* _The task_:
Find how many lines in the material contain "showing"; your answer should be that number alone.

=-=-=-=-=

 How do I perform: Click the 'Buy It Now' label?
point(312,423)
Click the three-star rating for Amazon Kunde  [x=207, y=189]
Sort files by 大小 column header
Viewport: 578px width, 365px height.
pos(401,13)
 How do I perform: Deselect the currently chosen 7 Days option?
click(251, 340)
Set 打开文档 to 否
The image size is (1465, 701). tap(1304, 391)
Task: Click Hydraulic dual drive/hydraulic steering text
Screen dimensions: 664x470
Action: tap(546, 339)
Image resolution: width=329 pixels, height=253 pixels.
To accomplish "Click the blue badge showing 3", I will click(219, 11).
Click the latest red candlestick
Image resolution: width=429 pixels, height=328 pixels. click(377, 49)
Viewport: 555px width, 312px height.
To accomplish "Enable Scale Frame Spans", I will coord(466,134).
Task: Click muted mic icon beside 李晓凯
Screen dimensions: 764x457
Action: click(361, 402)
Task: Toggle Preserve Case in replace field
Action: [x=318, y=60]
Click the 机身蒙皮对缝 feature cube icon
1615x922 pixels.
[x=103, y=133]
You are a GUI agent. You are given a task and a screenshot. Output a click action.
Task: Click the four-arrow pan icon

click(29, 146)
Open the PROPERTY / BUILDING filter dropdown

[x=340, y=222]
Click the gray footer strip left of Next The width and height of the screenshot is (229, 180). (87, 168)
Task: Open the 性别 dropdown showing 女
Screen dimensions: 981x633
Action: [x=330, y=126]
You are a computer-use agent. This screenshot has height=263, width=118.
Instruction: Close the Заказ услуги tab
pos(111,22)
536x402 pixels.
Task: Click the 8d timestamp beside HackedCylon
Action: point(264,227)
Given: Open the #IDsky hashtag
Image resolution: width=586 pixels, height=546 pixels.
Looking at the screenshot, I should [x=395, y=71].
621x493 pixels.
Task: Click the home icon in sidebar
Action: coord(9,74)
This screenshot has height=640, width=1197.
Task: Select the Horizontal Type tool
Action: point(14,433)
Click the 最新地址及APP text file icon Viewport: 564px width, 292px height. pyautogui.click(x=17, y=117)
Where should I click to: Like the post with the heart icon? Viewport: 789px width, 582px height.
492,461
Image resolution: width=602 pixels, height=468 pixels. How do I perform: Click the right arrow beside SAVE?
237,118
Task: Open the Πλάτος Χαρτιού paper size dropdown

=-=-=-=-=

* _Response for this exercise_:
2